Tuesday, May 01, 2018

Re: Troubleshooting rl instability on OpenBSD 6.1

On 2018-05-01, Stuart Longland <stuartl@longlandclan.id.au> wrote:
>> So, what are you after? A magic, secret sysctl, "sysctl
>> rl.work.properly=1" ? Nope, no such thing.
>
> How about rl.tellmewhatsgoingon=1? :-) You know, maybe log something to
> the kernel log when a packet is received, when a packet is transmitted,
> etc. Something lower-level than pflogd.
>
> I was hoping there might be some flag to enable some debug logging to
> troubleshoot it further. Like the sort of debug logging that might've
> been used to develop the driver in the first place.

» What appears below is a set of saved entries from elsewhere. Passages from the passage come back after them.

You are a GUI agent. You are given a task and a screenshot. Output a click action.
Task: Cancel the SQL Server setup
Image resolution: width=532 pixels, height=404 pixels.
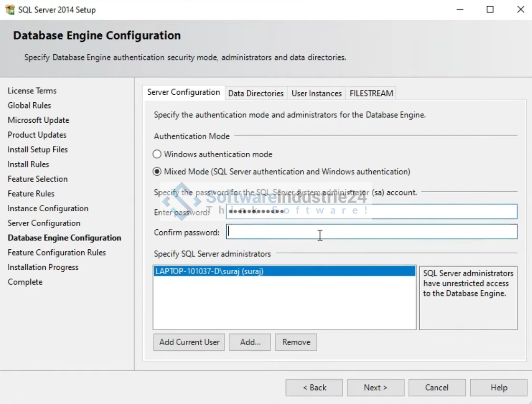[x=436, y=387]
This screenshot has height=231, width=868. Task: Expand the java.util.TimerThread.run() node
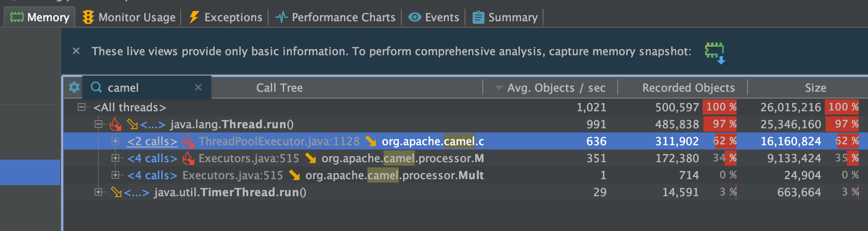(98, 192)
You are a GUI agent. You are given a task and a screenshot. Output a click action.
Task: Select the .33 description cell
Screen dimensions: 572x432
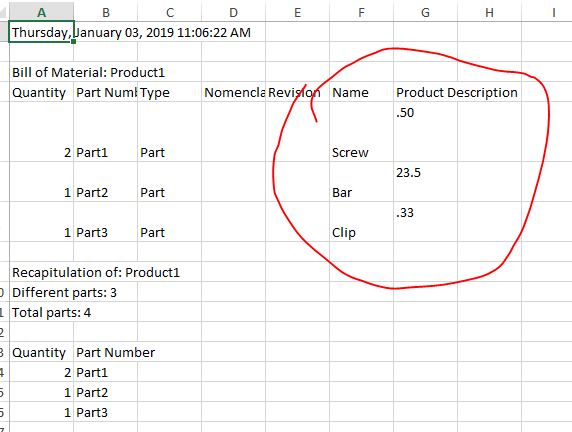pos(425,222)
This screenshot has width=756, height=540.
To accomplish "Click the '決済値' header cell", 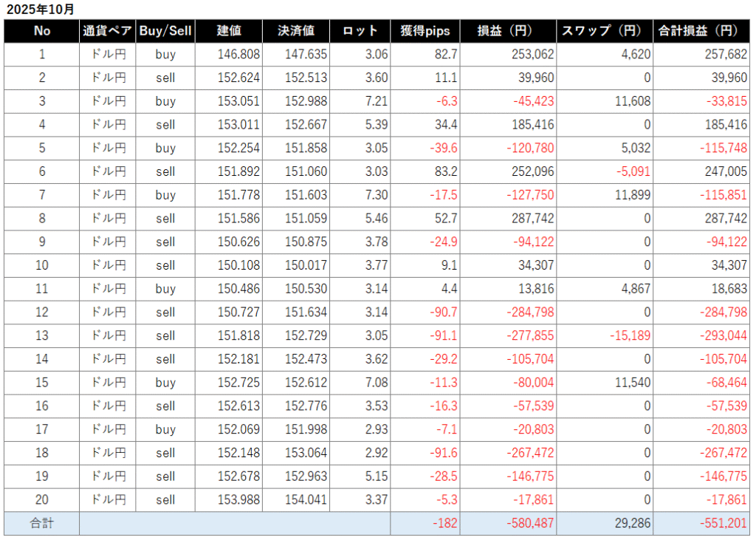I will pos(296,31).
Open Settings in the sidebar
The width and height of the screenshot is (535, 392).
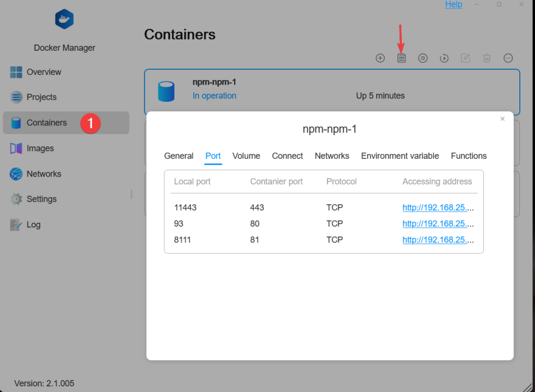click(x=41, y=199)
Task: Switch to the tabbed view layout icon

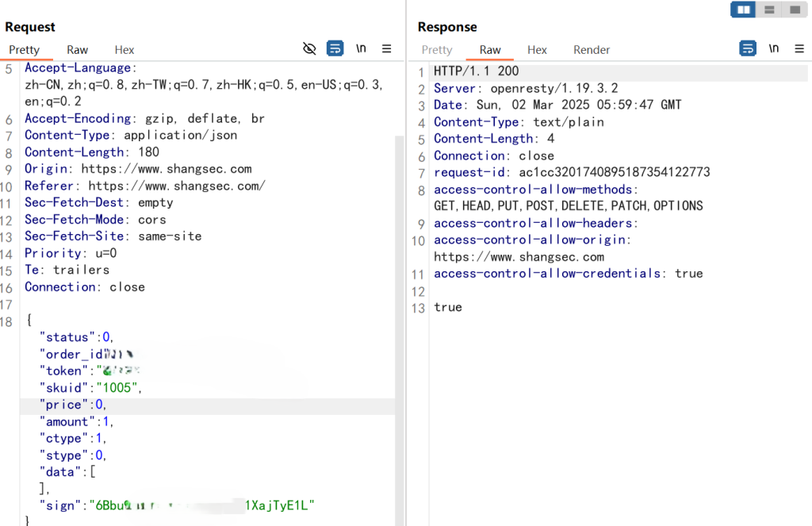Action: pos(793,10)
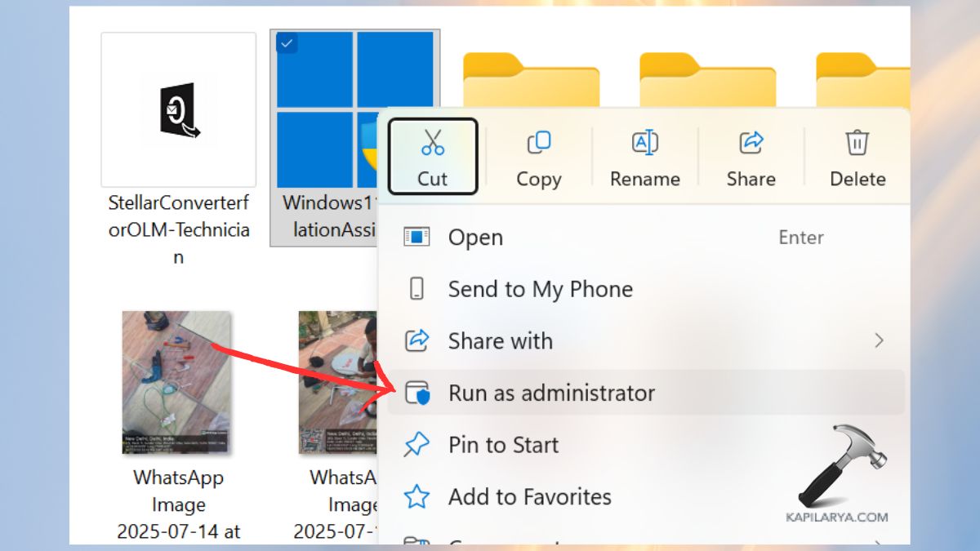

It would likely have been a combination of temporary printf's, ddb,
tcpdump (directly on the machine, and/or on another machine connected
directly). This of course would have been 20 years ago during the
port to OpenBSD, and earlier when it was originally written for FreeBSD.
For something originally written as open-source there's not a lot of
benefit to keeping that sort of debug code around after initial
development because it's unlikely to align with bugs found later..

> Stuart Henderson provided some commands that could be useful in tracking
> this, and I've got those noted down. Catching the problem has been the
> tricky bit as it's intermittent, which is always the hardest type of
> problem to solve. I do intend to look into this.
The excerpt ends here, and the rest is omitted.